Boxplots, sometimes called a box and whisker plot’ are used to
display distributions and spread of continuous data. It shows the
median, interquartile range and the range of the data. It is very useful
for visualizing the variability and skewness of data, identifying
potential outliers, and making comparisons between different groups or
categories. We will use boxplot( ) functions to create
boxplots in R. Lets create a customized boxplot of the distribution of
disp(Displacement (cu.in.)) from our example,
boxplot(mtcars$disp,main="Displacement of 32 automobiles", xlab ="32 Automobiles", ylab ="Displacement (cu.in.)", col="red")

If you want a horizontal boxplot, we can use horizontal
argument as follows
boxplot(mtcars$disp,main="Displacement of 32 automobiles", ylab ="32 Automobiles", xlab ="Displacement (cu.in.)", col="green", horizontal = TRUE)

side-by-side boxplots Side-by-side boxplots are also useful for comparing multiple groups or categories. From our example, lets look at the distribution of disp Displacement (cu.in.) between type of engine (0 = V-shaped, 1 = straight)) as follows,
boxplot(mtcars$disp~mtcars$vs, main="Displacement among engine type", xlab = "Engine type", ylab ="Displacement (cu.in.)", col=c("yellow","orange"))

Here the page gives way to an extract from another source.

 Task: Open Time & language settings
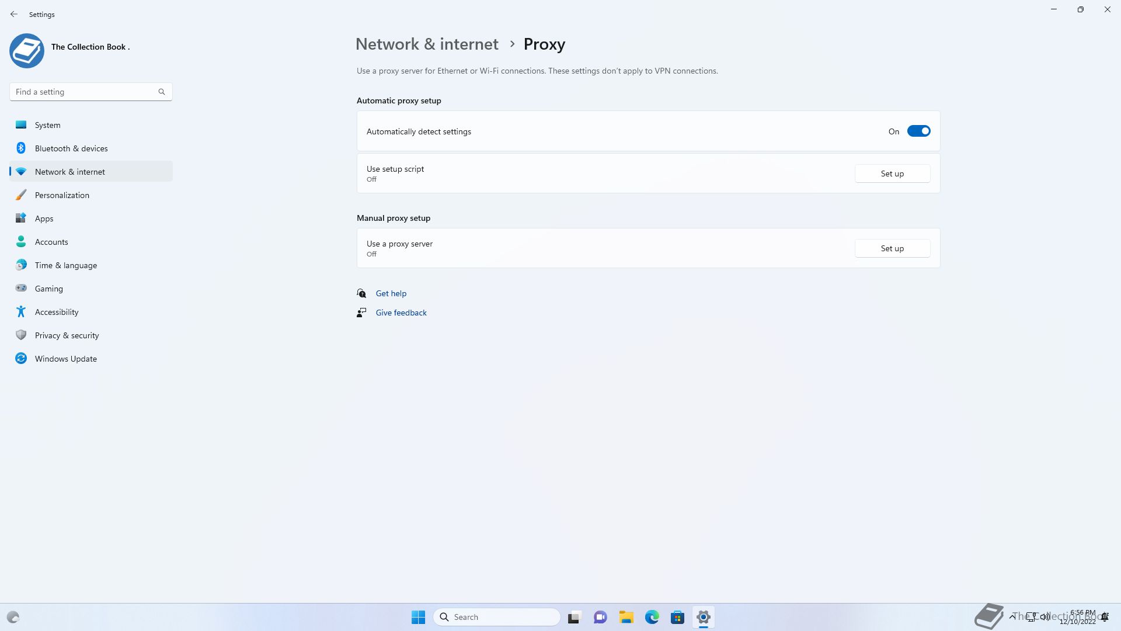click(x=65, y=265)
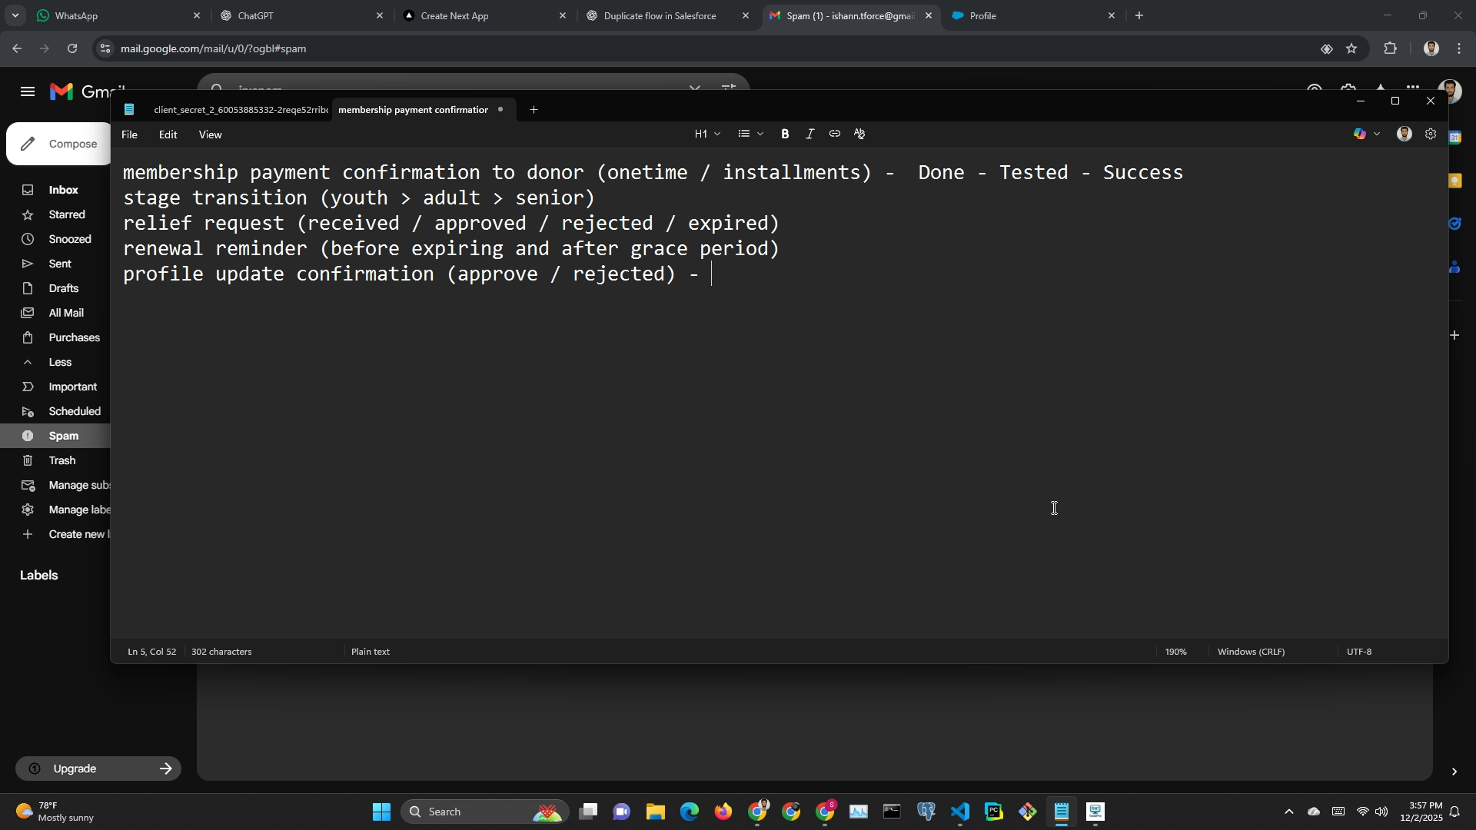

As with scatterplots, the following produces the same plot:
boxplot(disp~vs, data=mtcars, main="Displacement among engine type", xlab = "Engine type", ylab ="Displacement (cu.in.)", col=c("yellow","orange"))

We can change the names/labels using names argument, and
if you wish, add a notch to the boxes for comparing medians using
notch,
boxplot(mtcars$disp~mtcars$vs,main="Displacement among engine type", xlab = "Engine type", ylab ="Displacement (cu.in.)", col=c("yellow","orange"), names =c("V-shaped","Straight" ), notch = TRUE)

A mosaic plot are used to visualize the relationships between two or
more categorical variables in a contingency table. It is like a
segmented bar chart that displays the proportions of each category in a
visually proportional manner.We can generate mosaicplot in R using
mosaicplot( ) function. Lets loow at the mosaicplot for
cyl(Number of cylinders) and Transmission (0 = automatic, 1 =
manual),
#create a two-way table
counts2<- table(mtcars$am, mtcars$cyl)
mosaicplot(counts2, xlab = "Transmission type", main = "Mosaic plot of transmission and Numer of Cyliners", ylab="Number of Cylinders", col =c("green", "skyblue","orange") )

Pairs plot displays matrix of scatterplots, and is useful for
examining pairwise relationship between multiple variables. We can use
pairs( ) function to create pairs plot in R.
pairs(~ cyl + disp + drat + wt, data=mtcars)

#the following would be equivalent
#pairs(~ mtcars$cyl+mtcars$disp+ mtcars$drat+ mtcars$wt)
We can change the labels using labels,
pairs(~ cyl + disp + drat + wt, data=mtcars, col="blue", main="Pairs plot",
labels = c("Number of cylinders","Displacement (cu.in.)", "Rear axle ratio", "Weight (1000 lbs)"))

We can also make multiple plots side by side in a single plot window
using mfrow and mfcol in the
par( ) function.
par(mfrow= c(1,2)) # This specifies the plot window with one row and two column of plots
hist(mtcars$disp)
boxplot(mtcars$hp)